[Recorded data]
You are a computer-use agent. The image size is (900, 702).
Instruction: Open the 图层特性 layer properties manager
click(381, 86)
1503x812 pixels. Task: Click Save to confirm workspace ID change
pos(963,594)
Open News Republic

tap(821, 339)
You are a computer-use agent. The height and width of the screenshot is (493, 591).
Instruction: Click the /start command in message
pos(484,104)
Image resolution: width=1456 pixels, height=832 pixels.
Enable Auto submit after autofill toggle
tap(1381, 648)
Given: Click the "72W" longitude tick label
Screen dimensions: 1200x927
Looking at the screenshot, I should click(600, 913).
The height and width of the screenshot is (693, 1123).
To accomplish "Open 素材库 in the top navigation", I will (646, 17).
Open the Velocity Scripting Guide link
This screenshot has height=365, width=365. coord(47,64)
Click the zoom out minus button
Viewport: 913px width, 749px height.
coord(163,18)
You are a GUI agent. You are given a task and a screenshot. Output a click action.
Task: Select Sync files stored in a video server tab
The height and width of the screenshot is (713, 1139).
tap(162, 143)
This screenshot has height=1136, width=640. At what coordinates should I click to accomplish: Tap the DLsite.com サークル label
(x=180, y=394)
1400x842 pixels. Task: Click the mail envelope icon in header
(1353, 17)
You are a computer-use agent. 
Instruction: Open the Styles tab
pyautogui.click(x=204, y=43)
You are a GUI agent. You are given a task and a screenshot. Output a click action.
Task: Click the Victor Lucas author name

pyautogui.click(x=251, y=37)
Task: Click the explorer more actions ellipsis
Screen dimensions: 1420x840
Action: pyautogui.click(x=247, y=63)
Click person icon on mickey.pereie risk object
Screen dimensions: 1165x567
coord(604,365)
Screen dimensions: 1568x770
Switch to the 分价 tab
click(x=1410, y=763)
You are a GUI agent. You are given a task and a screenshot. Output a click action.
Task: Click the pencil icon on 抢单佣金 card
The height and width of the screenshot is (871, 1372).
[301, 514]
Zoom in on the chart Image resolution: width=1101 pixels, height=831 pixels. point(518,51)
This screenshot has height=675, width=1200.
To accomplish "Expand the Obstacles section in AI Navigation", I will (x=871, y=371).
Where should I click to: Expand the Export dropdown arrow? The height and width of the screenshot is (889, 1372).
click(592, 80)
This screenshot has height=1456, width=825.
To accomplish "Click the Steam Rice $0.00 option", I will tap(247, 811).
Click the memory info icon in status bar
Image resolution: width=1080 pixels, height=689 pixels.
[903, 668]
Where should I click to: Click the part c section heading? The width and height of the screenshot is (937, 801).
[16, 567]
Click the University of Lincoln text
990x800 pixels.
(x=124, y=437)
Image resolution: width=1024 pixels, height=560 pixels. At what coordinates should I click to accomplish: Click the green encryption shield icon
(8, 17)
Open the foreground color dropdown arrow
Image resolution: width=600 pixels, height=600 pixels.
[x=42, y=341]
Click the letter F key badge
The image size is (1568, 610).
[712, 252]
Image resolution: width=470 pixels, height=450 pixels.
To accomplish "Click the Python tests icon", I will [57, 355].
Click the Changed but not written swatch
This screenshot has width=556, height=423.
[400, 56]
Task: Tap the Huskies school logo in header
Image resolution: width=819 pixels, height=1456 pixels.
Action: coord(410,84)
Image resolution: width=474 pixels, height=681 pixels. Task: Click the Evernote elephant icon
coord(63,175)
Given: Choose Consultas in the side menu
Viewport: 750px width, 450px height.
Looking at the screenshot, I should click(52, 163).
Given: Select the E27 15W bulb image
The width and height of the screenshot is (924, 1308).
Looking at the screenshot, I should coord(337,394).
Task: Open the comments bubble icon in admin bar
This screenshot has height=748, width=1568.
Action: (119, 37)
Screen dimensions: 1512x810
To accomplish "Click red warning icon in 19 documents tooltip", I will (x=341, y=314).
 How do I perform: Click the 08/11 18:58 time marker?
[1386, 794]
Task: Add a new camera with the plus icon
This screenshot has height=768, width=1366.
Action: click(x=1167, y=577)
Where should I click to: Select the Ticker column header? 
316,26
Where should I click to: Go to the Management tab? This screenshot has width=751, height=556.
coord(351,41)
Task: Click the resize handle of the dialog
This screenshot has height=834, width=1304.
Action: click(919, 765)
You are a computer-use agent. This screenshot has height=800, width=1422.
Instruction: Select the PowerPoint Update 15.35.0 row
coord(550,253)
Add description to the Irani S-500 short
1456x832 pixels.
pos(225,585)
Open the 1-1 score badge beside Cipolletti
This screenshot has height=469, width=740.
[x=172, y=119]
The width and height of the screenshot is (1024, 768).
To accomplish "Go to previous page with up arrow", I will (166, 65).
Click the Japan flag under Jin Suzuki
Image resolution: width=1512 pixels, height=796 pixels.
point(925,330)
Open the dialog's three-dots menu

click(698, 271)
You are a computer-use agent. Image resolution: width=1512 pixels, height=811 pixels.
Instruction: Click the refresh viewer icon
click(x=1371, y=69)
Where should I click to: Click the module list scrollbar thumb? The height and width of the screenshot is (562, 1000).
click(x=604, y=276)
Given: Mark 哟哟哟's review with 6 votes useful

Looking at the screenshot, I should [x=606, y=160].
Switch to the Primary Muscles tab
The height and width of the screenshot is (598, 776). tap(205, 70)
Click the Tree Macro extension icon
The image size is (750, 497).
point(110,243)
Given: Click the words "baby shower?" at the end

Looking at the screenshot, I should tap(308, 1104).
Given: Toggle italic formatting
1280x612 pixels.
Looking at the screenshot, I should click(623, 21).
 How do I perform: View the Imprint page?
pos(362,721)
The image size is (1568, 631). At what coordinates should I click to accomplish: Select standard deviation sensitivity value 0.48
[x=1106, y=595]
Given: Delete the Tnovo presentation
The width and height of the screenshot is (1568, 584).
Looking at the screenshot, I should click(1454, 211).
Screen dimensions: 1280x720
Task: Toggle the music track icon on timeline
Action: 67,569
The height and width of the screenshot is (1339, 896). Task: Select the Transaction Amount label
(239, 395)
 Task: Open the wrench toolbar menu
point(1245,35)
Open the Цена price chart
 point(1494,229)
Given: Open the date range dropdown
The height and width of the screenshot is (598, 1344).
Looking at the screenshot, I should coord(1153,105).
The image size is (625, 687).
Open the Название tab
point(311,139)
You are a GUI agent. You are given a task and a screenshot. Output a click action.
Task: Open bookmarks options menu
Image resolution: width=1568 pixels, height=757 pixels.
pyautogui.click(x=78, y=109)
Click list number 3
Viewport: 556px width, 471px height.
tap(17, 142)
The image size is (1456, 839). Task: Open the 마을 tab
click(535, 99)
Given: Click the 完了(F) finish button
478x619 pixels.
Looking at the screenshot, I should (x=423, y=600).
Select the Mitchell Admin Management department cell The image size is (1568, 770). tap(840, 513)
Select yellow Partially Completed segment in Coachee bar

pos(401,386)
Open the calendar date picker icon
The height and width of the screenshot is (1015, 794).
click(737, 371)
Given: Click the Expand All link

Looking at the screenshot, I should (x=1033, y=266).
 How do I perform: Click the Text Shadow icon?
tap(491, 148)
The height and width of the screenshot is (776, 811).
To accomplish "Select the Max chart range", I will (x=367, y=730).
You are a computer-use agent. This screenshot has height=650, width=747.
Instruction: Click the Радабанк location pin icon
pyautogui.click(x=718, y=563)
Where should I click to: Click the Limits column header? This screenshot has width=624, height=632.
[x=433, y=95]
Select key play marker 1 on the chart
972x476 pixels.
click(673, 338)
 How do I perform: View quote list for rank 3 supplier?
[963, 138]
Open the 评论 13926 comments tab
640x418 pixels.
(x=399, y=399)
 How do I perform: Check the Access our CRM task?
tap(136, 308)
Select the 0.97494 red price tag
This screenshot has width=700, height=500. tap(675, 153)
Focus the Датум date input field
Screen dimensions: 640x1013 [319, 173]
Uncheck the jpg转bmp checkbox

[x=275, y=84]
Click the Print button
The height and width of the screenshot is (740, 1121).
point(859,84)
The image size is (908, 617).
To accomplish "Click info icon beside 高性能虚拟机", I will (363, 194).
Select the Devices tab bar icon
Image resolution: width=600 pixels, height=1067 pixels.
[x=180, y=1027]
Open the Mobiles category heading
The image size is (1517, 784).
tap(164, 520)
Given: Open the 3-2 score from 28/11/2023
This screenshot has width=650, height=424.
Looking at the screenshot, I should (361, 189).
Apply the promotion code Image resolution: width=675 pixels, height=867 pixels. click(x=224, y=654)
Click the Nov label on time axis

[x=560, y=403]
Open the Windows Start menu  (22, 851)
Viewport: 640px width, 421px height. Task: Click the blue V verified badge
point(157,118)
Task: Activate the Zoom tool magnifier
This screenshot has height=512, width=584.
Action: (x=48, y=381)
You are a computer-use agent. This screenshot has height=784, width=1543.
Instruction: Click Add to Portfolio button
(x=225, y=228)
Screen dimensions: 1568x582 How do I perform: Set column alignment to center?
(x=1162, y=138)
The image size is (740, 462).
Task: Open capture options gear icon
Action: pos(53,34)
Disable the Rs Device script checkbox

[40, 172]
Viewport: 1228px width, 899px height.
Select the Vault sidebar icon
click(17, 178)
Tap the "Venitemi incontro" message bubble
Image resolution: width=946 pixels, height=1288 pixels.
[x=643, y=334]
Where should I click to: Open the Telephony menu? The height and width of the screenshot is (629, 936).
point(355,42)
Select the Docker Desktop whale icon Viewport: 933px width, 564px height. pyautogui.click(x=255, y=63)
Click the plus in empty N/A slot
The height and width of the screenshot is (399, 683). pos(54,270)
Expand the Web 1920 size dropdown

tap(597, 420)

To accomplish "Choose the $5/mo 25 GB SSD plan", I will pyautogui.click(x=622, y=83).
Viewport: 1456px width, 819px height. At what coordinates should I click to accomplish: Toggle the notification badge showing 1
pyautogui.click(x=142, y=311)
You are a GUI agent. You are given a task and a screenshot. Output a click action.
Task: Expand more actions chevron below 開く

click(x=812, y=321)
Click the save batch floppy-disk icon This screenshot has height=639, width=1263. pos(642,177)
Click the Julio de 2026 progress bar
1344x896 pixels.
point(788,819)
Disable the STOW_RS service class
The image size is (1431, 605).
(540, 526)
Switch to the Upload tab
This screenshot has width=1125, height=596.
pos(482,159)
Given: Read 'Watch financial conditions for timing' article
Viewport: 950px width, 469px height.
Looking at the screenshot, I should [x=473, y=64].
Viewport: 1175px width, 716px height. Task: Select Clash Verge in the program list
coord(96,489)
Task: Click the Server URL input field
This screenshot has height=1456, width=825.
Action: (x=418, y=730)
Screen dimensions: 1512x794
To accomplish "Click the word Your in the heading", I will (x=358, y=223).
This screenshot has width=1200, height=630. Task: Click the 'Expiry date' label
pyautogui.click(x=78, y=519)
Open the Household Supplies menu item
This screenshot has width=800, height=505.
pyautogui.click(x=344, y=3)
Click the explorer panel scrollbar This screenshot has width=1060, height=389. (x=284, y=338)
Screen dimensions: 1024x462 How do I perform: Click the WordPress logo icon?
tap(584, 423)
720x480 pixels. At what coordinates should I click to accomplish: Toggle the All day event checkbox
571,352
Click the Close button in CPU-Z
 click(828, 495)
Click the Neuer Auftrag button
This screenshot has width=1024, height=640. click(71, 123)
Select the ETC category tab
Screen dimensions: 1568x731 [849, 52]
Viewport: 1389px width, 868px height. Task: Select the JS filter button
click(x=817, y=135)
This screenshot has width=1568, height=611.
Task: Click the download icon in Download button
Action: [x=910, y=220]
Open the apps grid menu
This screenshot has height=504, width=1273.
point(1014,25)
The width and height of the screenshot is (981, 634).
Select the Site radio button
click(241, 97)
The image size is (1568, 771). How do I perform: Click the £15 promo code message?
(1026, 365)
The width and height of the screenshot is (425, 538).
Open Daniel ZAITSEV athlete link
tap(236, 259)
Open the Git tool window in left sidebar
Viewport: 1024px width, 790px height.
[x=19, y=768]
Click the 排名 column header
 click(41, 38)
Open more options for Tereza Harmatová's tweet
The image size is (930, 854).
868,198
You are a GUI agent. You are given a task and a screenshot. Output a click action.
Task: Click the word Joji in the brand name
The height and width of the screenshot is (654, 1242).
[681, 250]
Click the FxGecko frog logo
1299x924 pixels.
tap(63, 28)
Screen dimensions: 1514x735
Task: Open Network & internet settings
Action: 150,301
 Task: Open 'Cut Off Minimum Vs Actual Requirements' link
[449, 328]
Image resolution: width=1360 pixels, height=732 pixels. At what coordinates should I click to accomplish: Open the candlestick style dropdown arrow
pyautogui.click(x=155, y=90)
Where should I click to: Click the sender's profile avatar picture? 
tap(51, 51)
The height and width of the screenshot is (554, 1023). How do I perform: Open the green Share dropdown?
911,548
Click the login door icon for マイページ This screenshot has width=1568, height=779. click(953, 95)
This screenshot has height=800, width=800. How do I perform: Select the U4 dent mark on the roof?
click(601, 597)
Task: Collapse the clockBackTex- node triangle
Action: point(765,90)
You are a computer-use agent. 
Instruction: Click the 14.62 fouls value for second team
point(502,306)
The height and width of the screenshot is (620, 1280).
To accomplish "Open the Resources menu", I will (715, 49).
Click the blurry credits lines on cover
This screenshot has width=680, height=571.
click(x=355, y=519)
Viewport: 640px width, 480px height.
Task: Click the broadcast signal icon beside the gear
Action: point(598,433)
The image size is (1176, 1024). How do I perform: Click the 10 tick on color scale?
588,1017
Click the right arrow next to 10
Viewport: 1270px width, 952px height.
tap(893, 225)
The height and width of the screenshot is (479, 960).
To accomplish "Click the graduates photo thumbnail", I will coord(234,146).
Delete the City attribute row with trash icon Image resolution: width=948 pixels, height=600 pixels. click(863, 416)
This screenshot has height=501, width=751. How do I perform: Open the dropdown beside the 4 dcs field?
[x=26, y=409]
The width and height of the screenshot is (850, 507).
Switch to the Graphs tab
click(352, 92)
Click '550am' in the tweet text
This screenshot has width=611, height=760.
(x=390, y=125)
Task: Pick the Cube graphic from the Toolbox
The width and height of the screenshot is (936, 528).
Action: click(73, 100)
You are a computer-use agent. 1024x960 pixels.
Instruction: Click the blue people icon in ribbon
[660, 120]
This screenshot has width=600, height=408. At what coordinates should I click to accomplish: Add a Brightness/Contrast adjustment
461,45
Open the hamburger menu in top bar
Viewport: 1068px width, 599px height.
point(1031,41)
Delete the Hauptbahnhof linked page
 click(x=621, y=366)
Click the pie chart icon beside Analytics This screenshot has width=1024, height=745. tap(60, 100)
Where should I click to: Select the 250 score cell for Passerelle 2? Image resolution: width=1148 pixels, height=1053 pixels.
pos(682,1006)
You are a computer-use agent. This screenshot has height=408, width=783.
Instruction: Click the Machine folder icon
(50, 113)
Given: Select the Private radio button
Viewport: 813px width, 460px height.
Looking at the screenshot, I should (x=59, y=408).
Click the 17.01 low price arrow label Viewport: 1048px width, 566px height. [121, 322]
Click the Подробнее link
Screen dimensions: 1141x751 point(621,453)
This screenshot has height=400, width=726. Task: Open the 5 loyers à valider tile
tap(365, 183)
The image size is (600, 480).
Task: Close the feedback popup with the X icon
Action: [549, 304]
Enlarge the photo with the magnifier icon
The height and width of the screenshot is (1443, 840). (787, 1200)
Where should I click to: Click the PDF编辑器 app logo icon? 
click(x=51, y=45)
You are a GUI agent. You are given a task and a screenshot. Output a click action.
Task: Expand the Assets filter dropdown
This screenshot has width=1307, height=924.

◆ **Requirement**
Scan the entries above, and wherever a line holds the string "comments", copy it.

◆ **Exercise output**
Task: Open the comments bubble icon in admin bar
Open the 评论 13926 comments tab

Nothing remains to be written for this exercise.